A post-adoption contact agreement allows a biological parent to keep in touch with a child even after terminating parental rights and giving the child up for adoption. Parties to an adoption, i.e., the adoptive parents and biological parents, have had the ability to enter into voluntary PACAs since 1996. However, these were unenforceable under state law. In other words, a biological parent who felt the adoptive parents had failed to fulfill the agreement had no legal recourse.

However, a new bill authorizing enforceable PACAs passed unopposed through both chambers of the Tennessee legislature last year. It took effect immediate after the governor signed it into law on March 22, 2019. The purpose of the new law is to allow biological parents to pursue legal actions against adoptive parents who do not live up to their agreement. At the same time, the law provides protections to the rights of adoptive parents.

What does an enforceable PACA do?

An enforceable PACA allows adoptive parents to enter into an agreement granting visitation rights to either or both biological parents, as well as any “legal relative” per the Adoption Code’s definition. In addition to visitation, the scope of an enforceable PACA can also extend to sharing information about the parents, whether adoptive or biological, sharing information about the child or providing contact with the child.
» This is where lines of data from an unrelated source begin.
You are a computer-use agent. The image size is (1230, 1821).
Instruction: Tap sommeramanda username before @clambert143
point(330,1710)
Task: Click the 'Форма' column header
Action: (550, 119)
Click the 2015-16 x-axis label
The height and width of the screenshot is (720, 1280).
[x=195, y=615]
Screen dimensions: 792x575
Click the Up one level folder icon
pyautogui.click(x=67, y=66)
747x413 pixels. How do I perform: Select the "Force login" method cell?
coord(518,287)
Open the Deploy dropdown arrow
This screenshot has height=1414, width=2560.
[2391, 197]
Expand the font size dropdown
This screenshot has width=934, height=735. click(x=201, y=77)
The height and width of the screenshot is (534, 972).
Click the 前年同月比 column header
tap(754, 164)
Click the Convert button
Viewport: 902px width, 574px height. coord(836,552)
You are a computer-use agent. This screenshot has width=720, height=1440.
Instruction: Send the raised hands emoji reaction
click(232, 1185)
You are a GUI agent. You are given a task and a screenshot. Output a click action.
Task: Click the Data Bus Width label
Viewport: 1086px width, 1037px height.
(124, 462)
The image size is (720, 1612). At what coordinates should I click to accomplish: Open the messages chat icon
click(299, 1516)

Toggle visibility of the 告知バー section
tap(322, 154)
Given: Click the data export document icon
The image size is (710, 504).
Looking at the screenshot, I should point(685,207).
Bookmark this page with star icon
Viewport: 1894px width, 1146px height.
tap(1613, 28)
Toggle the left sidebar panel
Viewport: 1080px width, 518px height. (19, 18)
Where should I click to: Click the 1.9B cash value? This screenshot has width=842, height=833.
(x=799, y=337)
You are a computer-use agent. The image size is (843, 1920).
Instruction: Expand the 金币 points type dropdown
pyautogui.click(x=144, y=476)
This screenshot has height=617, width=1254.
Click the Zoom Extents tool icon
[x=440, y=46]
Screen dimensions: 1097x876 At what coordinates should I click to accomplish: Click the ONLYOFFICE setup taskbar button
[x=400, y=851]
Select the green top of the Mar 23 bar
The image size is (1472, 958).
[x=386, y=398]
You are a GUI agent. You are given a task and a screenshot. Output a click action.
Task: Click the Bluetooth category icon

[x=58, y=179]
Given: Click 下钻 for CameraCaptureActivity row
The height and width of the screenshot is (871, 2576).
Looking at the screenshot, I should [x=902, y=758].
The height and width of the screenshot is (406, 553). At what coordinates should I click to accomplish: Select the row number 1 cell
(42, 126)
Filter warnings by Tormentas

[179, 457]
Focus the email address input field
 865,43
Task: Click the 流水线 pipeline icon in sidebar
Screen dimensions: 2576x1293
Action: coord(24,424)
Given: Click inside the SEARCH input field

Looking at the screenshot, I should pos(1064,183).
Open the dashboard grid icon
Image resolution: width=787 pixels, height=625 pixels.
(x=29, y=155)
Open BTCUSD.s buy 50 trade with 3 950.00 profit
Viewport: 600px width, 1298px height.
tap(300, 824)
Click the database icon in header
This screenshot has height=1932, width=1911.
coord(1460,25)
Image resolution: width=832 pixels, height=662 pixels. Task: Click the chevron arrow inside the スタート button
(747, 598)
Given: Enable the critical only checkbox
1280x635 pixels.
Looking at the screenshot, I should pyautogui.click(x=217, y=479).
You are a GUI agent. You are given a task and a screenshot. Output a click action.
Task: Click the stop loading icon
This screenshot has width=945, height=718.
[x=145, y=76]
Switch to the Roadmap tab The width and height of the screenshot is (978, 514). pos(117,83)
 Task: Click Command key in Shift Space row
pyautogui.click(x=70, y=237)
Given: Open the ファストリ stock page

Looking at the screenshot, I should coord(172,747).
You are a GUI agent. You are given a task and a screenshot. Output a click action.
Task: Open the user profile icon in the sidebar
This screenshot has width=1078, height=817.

What are the limitations of the new law?

The new law takes two important steps to preserve and maintain the parental rights of the adoptive parents. First, the consequences of violating a PACA do not involve a change in the adoption status. In other words, the adoptive parents will not see their child taken away or their parental rights terminated as punishment for violating an enforceable PACA.

Second, only adoptive parents have the right to modify an enforceable PACA once it goes into effect. This is because they bear the responsibility for pursuing the child’s best interests. Under no circumstances, however, can a biological parent request a modification to an existing enforceable PACA. The law expressly forbids this.

However, the law does not mandate that parties to an adoption enter into an enforceable PACA. It also does not restrict the ability for the parties to enter into a written agreement that remains unenforceable.